Samsung is currently working on Linux for Galaxy which is exactly this.
Also, the processors in your phone are closer to desktop performance that you might think. If you put any weight in GeekBench scores, single core scores for the new A11 are about the same as the single core scores for the Ryzen 1800x.
For all of 5 minutes until it's thermally throttled. They never tell you that on the "GeekBench". But yes, for those 5 minutes, it has somewhat the same performance as one of the eight processors on the 1800x.
Frankly, 1/8th 1800x and a whole A11 is about the same power budget, so that's not entirely surprising.
Yeah, also even if you could get rid of the thermal throttling, you're still dumping all that heat into the phone's body which could overheat/damage other components.
Most notably you're dumping it into the battery, which is already heating up itself just fine having to supply the extra current for your full CPU power burst. And sustained high temperatures are a surefire way to rapidly diminish the capacity of LiIon batteries. So I guess it's a good thing they have external power and a fan, even though it's dubious how much that does given the battery isn't seeing any of that airflow and is in the usual protective sleeve that doesn't exactly help thermal conductivity.
There is a reason Tesla watercool every individual metal 18650 cell.
I played with this at the Samsung Developer Conference and it was the highlight of the show for me. It wasn't enough for me to buy in to the Samsung ecosystem, but it was enough for me to pay attention to what they're doing.
No. It's the willingness of manufacturers to make it possible.
We could have had this many years ago already. The technology was there, the performance was there, it's just that the willingness of phone manufacturers to enable users to do it was lacking and still is for the most part.
Probably because there's not that much demand for it either, outside of techie circles.
You can already do this (for at least two years) with Linux Deploy on Android and VNC to localhost. You start an Ubuntu image within Android and connect to it through an Android VNC client. Keyboard, monitor and mouse can be done through cabling or wireless. I use VR in Samsung GearVR.
https://www.androidauthority.com/install-ubuntu-on-your-andr...
It's good enough for basic use of apps. I can read my e-books fine, browsing works as well.

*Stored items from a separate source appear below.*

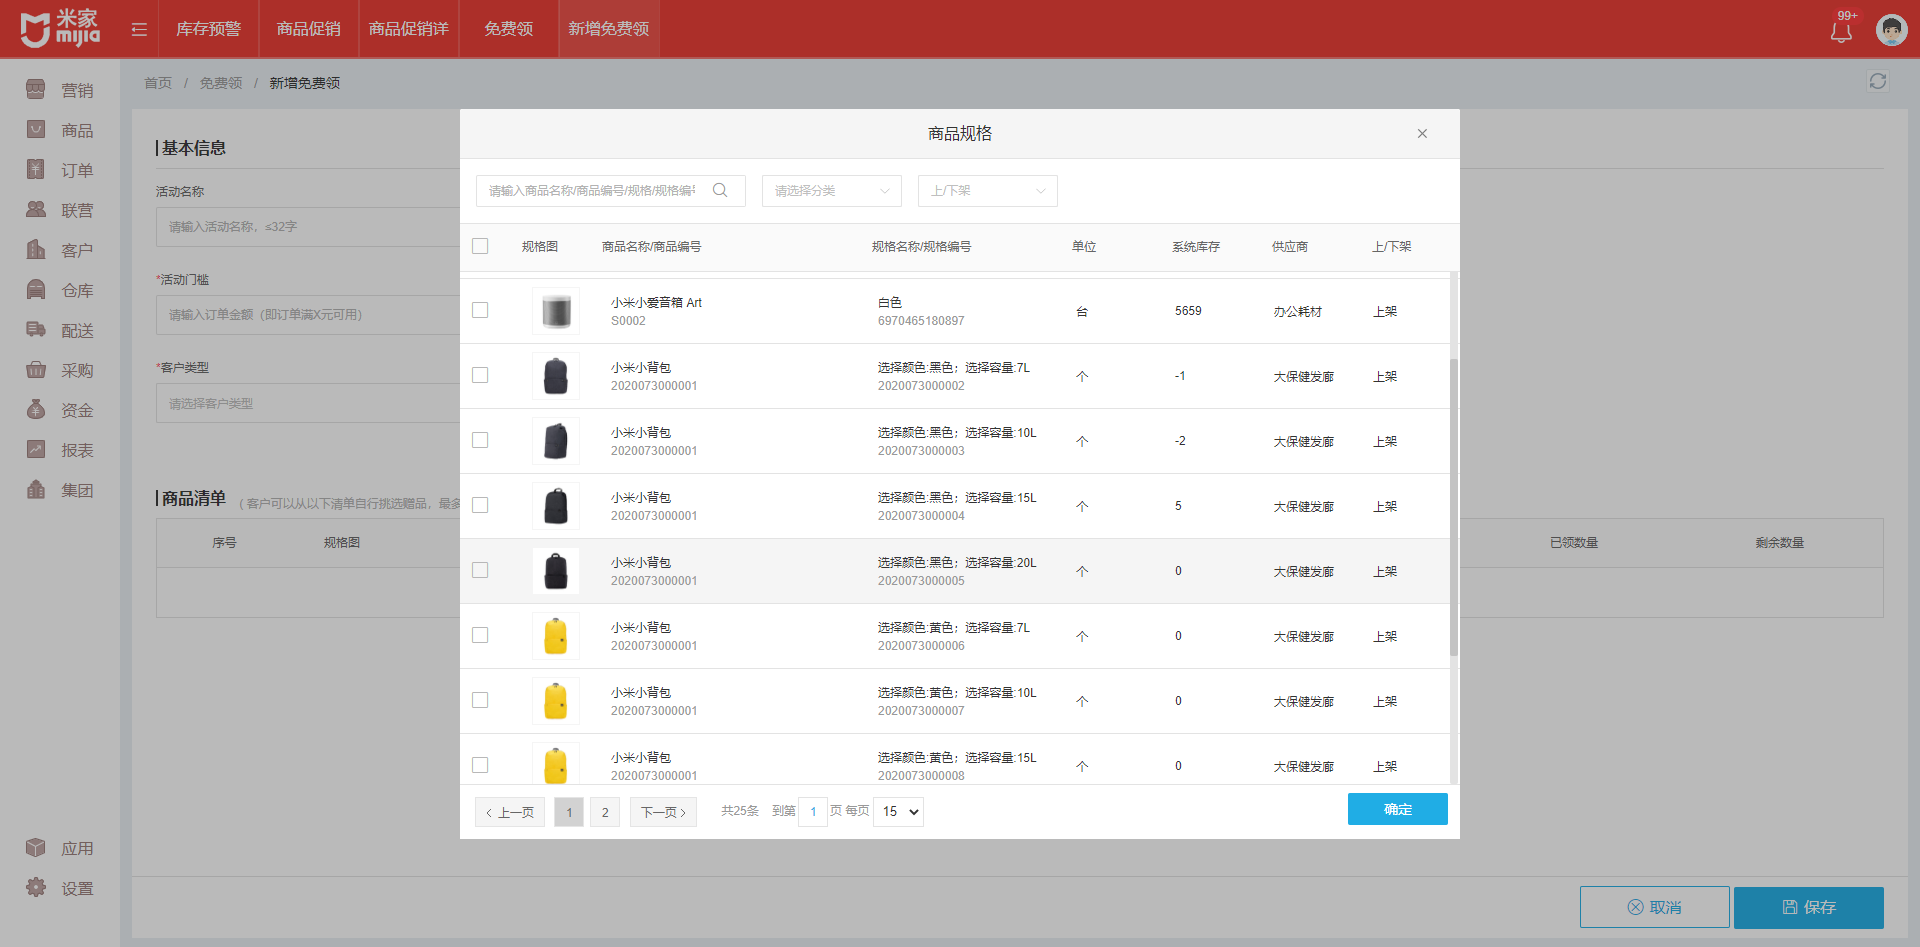Screen dimensions: 1920x947
Task: Expand the 请选择分类 category dropdown
Action: (831, 191)
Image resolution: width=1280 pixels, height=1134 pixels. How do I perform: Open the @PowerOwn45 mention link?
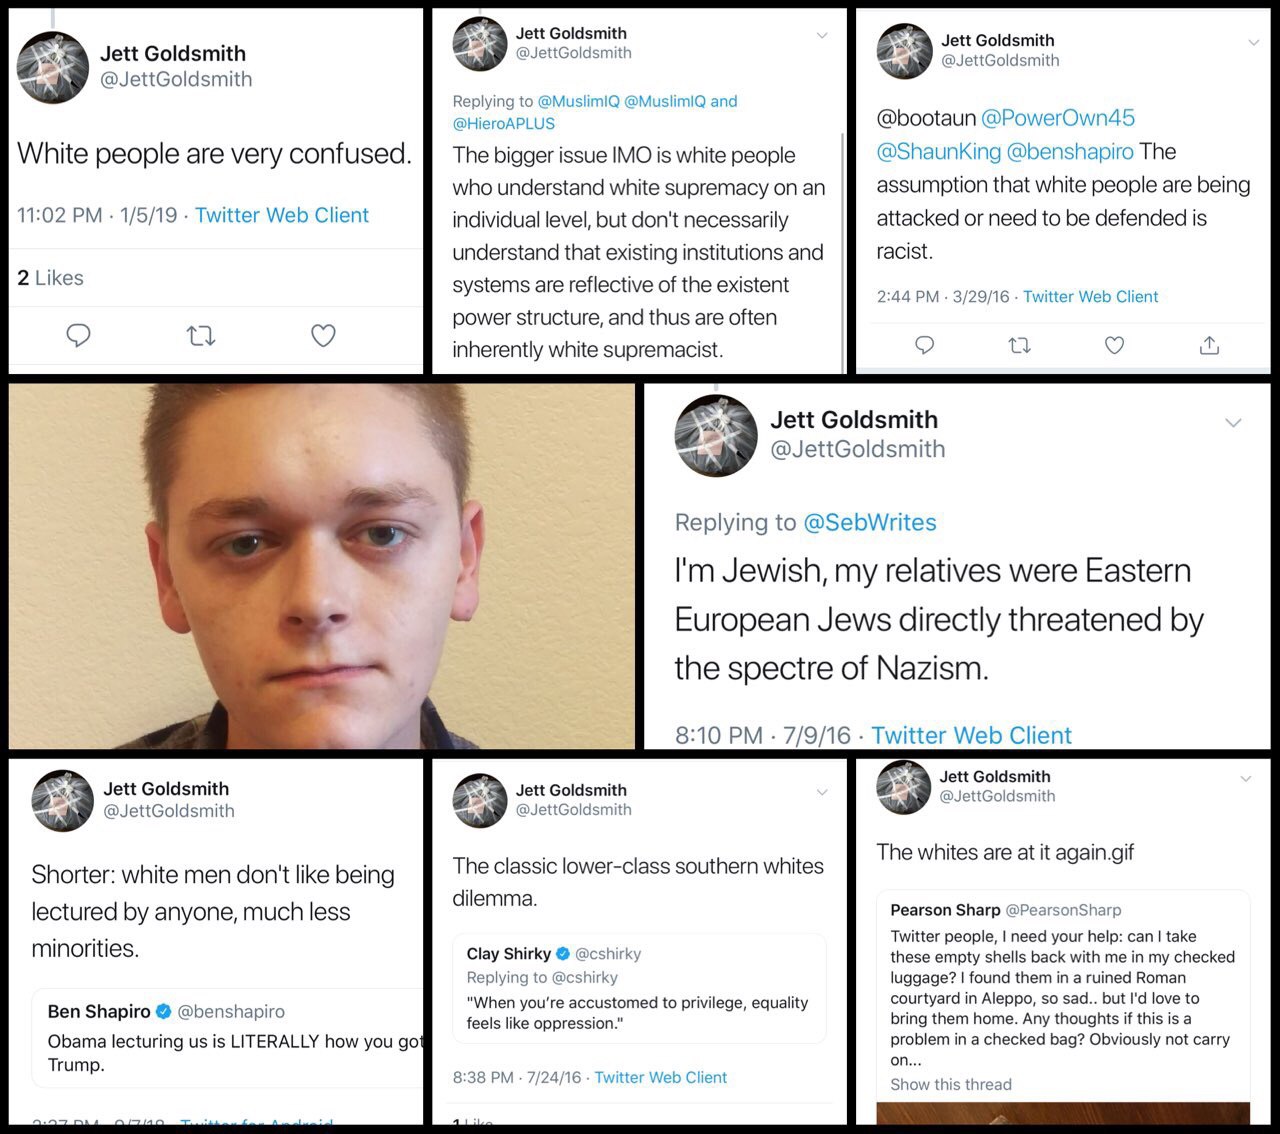coord(1058,118)
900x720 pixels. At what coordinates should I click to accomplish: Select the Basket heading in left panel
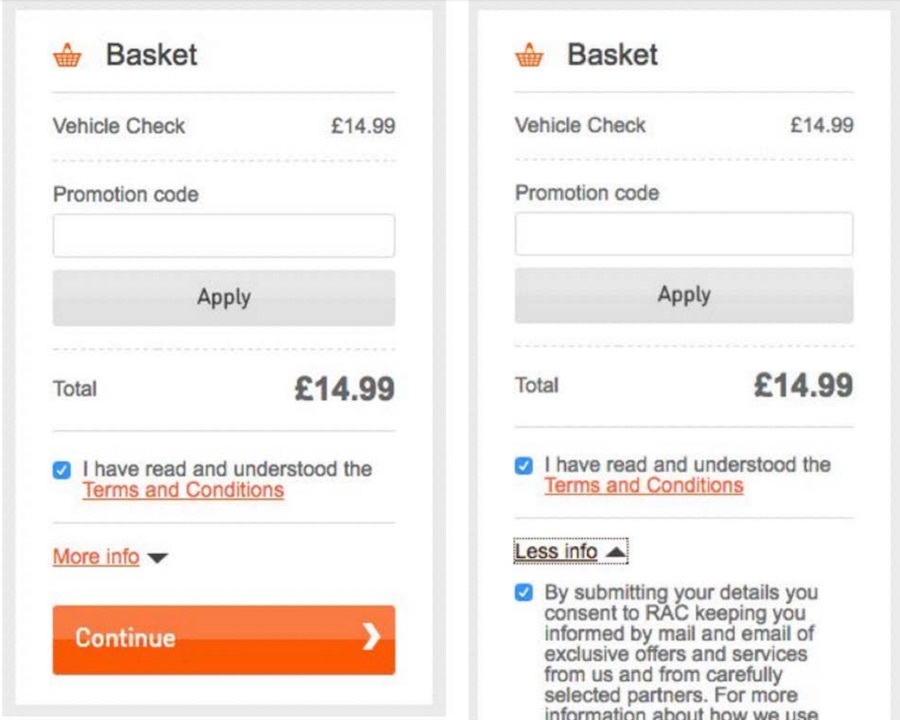(x=152, y=55)
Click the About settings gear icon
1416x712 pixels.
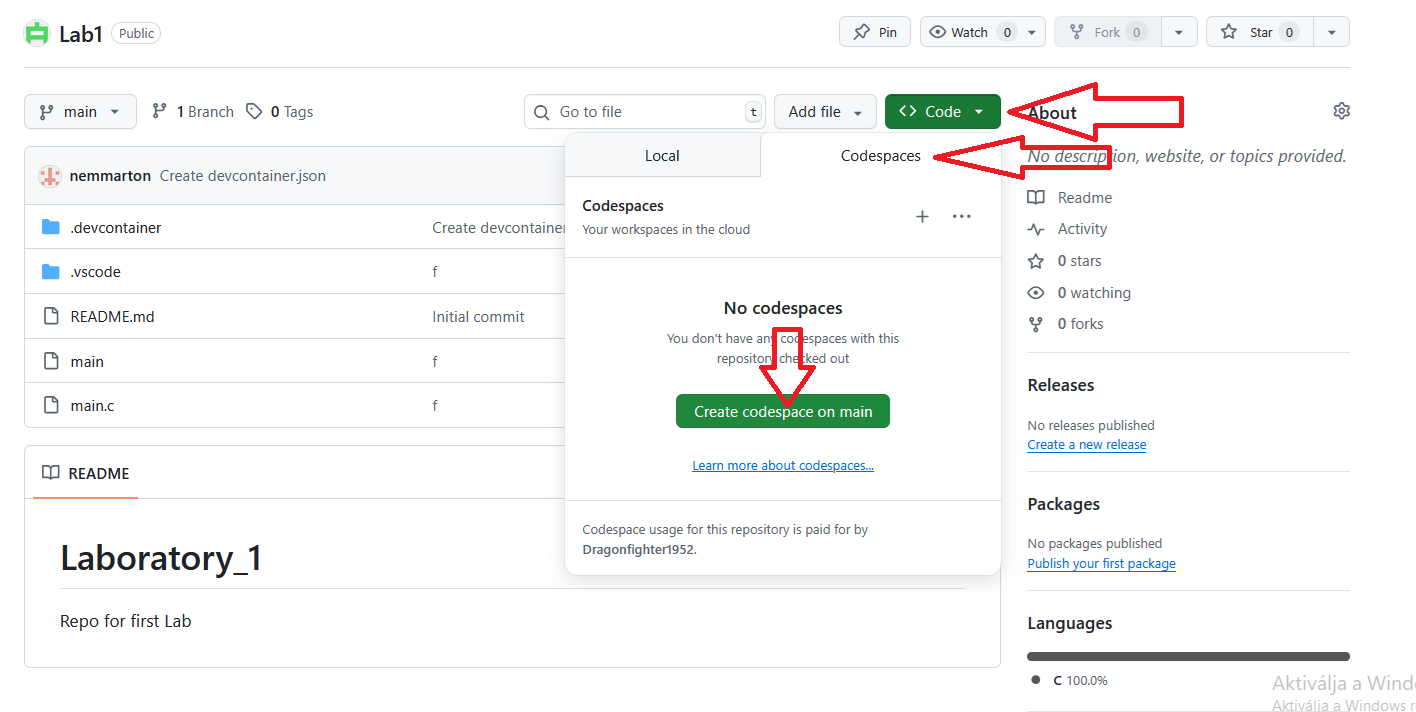pos(1341,111)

Yes, the letters are a bit dotty, but that's not an impediment. It's less comfortable as using a high res physical screen in front of you, but for terminal work it doesn't matter that much. I'm not sure about the resolution 1024x768 or higher depending on how close you are to the virtual screen. Do you remember working with 1024x768 screens? It's like that
It's the processor which isn't x86 because of power consumption, etc. This means that even if you get a full blown linux distro, you'll need to compile a lot of shit for it before you can have a full cross platform dev experience.
Ubuntu phone was a step in the right direction. But the phone experience wasn't great so they gave up.
Samsung is trying to figure out the market interest on running Ubuntu directly on the phone. I saw it working at a convention and they directed me to sign up here to beta: https://seap.samsung.com/linux-on-galaxy
Just somebody to do it, and convince the hardware manufacturers it's a good idea. See the now defunct Ubuntu Phone project: https://docs.ubuntu.com/phone/en/devices/
Yeah, suprisingly samsung has been sleeper developing something like DeX since the s3, and MHL was pretty dope for the time. Excited that samsung believes in the vision of the one device life.